-- start --

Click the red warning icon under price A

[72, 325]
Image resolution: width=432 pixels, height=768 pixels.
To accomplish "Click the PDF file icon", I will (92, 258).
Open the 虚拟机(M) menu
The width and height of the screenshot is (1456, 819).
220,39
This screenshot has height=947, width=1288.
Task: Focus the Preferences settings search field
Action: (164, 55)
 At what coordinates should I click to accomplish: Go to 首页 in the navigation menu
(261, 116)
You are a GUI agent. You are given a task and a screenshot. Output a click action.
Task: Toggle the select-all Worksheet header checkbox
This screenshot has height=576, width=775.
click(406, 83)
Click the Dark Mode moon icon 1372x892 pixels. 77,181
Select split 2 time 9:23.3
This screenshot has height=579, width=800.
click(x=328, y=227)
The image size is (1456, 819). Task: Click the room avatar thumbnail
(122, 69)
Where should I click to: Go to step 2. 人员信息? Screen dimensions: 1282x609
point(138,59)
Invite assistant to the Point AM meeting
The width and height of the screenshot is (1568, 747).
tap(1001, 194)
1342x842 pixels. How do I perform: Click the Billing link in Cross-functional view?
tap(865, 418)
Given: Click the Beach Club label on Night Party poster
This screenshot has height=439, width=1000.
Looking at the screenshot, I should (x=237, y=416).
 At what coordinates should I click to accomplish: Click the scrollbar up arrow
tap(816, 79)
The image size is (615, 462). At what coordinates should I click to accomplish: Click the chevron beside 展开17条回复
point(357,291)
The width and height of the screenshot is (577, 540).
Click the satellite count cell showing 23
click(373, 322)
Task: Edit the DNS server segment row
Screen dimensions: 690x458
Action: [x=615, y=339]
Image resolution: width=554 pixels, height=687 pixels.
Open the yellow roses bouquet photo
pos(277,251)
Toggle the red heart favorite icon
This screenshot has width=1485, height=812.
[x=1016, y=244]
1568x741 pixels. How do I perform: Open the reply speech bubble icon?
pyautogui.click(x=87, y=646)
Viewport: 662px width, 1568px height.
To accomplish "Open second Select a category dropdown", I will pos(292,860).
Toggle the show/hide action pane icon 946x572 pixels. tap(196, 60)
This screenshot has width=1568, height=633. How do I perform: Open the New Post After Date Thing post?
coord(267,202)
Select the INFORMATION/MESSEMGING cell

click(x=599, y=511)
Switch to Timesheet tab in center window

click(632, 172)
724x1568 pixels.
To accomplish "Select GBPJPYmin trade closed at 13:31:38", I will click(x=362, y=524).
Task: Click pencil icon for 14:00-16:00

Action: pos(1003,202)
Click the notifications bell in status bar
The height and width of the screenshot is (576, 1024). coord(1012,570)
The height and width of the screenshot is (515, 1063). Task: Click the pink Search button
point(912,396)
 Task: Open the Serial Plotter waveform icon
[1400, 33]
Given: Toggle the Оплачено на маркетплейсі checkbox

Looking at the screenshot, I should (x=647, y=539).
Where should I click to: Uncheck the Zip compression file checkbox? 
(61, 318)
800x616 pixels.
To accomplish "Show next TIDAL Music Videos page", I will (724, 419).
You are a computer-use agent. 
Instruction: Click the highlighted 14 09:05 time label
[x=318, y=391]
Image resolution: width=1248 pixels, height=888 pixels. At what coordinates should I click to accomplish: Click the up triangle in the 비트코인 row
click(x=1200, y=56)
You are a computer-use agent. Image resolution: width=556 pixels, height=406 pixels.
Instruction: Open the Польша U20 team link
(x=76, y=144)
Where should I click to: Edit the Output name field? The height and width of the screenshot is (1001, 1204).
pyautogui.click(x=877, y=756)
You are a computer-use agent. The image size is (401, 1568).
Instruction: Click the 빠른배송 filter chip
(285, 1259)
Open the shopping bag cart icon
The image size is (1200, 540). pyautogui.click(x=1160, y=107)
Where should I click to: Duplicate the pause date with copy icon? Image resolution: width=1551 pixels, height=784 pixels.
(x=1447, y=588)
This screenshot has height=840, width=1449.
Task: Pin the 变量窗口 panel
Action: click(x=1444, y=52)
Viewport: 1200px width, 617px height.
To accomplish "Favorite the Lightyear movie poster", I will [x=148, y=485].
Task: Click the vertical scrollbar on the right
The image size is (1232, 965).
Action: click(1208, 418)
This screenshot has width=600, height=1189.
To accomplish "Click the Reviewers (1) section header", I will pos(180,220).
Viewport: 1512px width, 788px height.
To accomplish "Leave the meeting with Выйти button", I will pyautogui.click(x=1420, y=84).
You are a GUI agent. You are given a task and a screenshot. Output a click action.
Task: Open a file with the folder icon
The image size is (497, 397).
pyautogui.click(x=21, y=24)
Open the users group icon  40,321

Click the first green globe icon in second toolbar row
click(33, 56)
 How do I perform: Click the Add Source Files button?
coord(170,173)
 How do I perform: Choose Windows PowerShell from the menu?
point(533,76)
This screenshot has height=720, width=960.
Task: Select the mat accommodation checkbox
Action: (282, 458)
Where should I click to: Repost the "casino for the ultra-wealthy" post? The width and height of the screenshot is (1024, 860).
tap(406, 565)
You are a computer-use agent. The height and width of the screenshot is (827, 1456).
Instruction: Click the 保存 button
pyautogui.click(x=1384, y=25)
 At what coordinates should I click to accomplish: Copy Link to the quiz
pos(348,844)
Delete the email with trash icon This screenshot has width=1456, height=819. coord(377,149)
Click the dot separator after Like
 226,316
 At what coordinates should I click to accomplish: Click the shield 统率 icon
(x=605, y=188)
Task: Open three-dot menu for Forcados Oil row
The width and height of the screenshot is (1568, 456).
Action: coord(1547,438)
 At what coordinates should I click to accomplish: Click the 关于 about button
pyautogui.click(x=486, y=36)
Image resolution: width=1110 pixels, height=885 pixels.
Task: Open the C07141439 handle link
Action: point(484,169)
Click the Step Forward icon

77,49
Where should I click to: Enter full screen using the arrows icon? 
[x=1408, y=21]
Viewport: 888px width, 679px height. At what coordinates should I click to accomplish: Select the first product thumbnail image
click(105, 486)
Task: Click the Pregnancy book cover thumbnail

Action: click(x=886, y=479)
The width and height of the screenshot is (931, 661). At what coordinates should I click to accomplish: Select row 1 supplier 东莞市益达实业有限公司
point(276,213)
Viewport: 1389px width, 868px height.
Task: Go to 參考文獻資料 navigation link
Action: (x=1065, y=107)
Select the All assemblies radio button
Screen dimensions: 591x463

-- end --

» Aim of the exercise:
Copy all of the material above line for line, keeping every character as it appears.

» Full solution:
Click the red warning icon under price A

[72, 325]
Image resolution: width=432 pixels, height=768 pixels.
To accomplish "Click the PDF file icon", I will (92, 258).
Open the 虚拟机(M) menu
The width and height of the screenshot is (1456, 819).
220,39
This screenshot has height=947, width=1288.
Task: Focus the Preferences settings search field
Action: (164, 55)
 At what coordinates should I click to accomplish: Go to 首页 in the navigation menu
(261, 116)
You are a GUI agent. You are given a task and a screenshot. Output a click action.
Task: Toggle the select-all Worksheet header checkbox
This screenshot has height=576, width=775.
click(406, 83)
Click the Dark Mode moon icon 1372x892 pixels. 77,181
Select split 2 time 9:23.3
This screenshot has height=579, width=800.
click(x=328, y=227)
The image size is (1456, 819). Task: Click the room avatar thumbnail
(122, 69)
Where should I click to: Go to step 2. 人员信息? Screen dimensions: 1282x609
point(138,59)
Invite assistant to the Point AM meeting
The width and height of the screenshot is (1568, 747).
tap(1001, 194)
1342x842 pixels. How do I perform: Click the Billing link in Cross-functional view?
tap(865, 418)
Given: Click the Beach Club label on Night Party poster
This screenshot has height=439, width=1000.
Looking at the screenshot, I should (x=237, y=416).
 At what coordinates should I click to accomplish: Click the scrollbar up arrow
tap(816, 79)
The image size is (615, 462). At what coordinates should I click to accomplish: Click the chevron beside 展开17条回复
point(357,291)
The width and height of the screenshot is (577, 540).
Click the satellite count cell showing 23
click(373, 322)
Task: Edit the DNS server segment row
Screen dimensions: 690x458
Action: [x=615, y=339]
Image resolution: width=554 pixels, height=687 pixels.
Open the yellow roses bouquet photo
pos(277,251)
Toggle the red heart favorite icon
This screenshot has width=1485, height=812.
[x=1016, y=244]
1568x741 pixels. How do I perform: Open the reply speech bubble icon?
pyautogui.click(x=87, y=646)
Viewport: 662px width, 1568px height.
To accomplish "Open second Select a category dropdown", I will pos(292,860).
Toggle the show/hide action pane icon 946x572 pixels. tap(196, 60)
This screenshot has width=1568, height=633. How do I perform: Open the New Post After Date Thing post?
coord(267,202)
Select the INFORMATION/MESSEMGING cell

click(x=599, y=511)
Switch to Timesheet tab in center window

click(632, 172)
724x1568 pixels.
To accomplish "Select GBPJPYmin trade closed at 13:31:38", I will click(x=362, y=524).
Task: Click pencil icon for 14:00-16:00

Action: pos(1003,202)
Click the notifications bell in status bar
The height and width of the screenshot is (576, 1024). coord(1012,570)
The height and width of the screenshot is (515, 1063). Task: Click the pink Search button
point(912,396)
 Task: Open the Serial Plotter waveform icon
[1400, 33]
Given: Toggle the Оплачено на маркетплейсі checkbox

Looking at the screenshot, I should (x=647, y=539).
Where should I click to: Uncheck the Zip compression file checkbox? 
(61, 318)
800x616 pixels.
To accomplish "Show next TIDAL Music Videos page", I will (724, 419).
You are a computer-use agent. 
Instruction: Click the highlighted 14 09:05 time label
[x=318, y=391]
Image resolution: width=1248 pixels, height=888 pixels. At what coordinates should I click to accomplish: Click the up triangle in the 비트코인 row
click(x=1200, y=56)
You are a computer-use agent. Image resolution: width=556 pixels, height=406 pixels.
Instruction: Open the Польша U20 team link
(x=76, y=144)
Where should I click to: Edit the Output name field? The height and width of the screenshot is (1001, 1204).
pyautogui.click(x=877, y=756)
You are a computer-use agent. The image size is (401, 1568).
Instruction: Click the 빠른배송 filter chip
(285, 1259)
Open the shopping bag cart icon
The image size is (1200, 540). pyautogui.click(x=1160, y=107)
Where should I click to: Duplicate the pause date with copy icon? Image resolution: width=1551 pixels, height=784 pixels.
(x=1447, y=588)
This screenshot has height=840, width=1449.
Task: Pin the 变量窗口 panel
Action: click(x=1444, y=52)
Viewport: 1200px width, 617px height.
To accomplish "Favorite the Lightyear movie poster", I will [x=148, y=485].
Task: Click the vertical scrollbar on the right
The image size is (1232, 965).
Action: click(1208, 418)
This screenshot has width=600, height=1189.
To accomplish "Click the Reviewers (1) section header", I will pos(180,220).
Viewport: 1512px width, 788px height.
To accomplish "Leave the meeting with Выйти button", I will pyautogui.click(x=1420, y=84).
You are a GUI agent. You are given a task and a screenshot. Output a click action.
Task: Open a file with the folder icon
The image size is (497, 397).
pyautogui.click(x=21, y=24)
Open the users group icon  40,321

Click the first green globe icon in second toolbar row
click(33, 56)
 How do I perform: Click the Add Source Files button?
coord(170,173)
 How do I perform: Choose Windows PowerShell from the menu?
point(533,76)
This screenshot has height=720, width=960.
Task: Select the mat accommodation checkbox
Action: (282, 458)
Where should I click to: Repost the "casino for the ultra-wealthy" post? The width and height of the screenshot is (1024, 860).
tap(406, 565)
You are a computer-use agent. The height and width of the screenshot is (827, 1456).
Instruction: Click the 保存 button
pyautogui.click(x=1384, y=25)
 At what coordinates should I click to accomplish: Copy Link to the quiz
pos(348,844)
Delete the email with trash icon This screenshot has width=1456, height=819. coord(377,149)
Click the dot separator after Like
 226,316
 At what coordinates should I click to accomplish: Click the shield 统率 icon
(x=605, y=188)
Task: Open three-dot menu for Forcados Oil row
The width and height of the screenshot is (1568, 456).
Action: coord(1547,438)
 At what coordinates should I click to accomplish: Click the 关于 about button
pyautogui.click(x=486, y=36)
Image resolution: width=1110 pixels, height=885 pixels.
Task: Open the C07141439 handle link
Action: point(484,169)
Click the Step Forward icon

77,49
Where should I click to: Enter full screen using the arrows icon? 
[x=1408, y=21]
Viewport: 888px width, 679px height. At what coordinates should I click to accomplish: Select the first product thumbnail image
click(105, 486)
Task: Click the Pregnancy book cover thumbnail

Action: click(x=886, y=479)
The width and height of the screenshot is (931, 661). At what coordinates should I click to accomplish: Select row 1 supplier 东莞市益达实业有限公司
point(276,213)
Viewport: 1389px width, 868px height.
Task: Go to 參考文獻資料 navigation link
Action: (x=1065, y=107)
Select the All assemblies radio button
Screen dimensions: 591x463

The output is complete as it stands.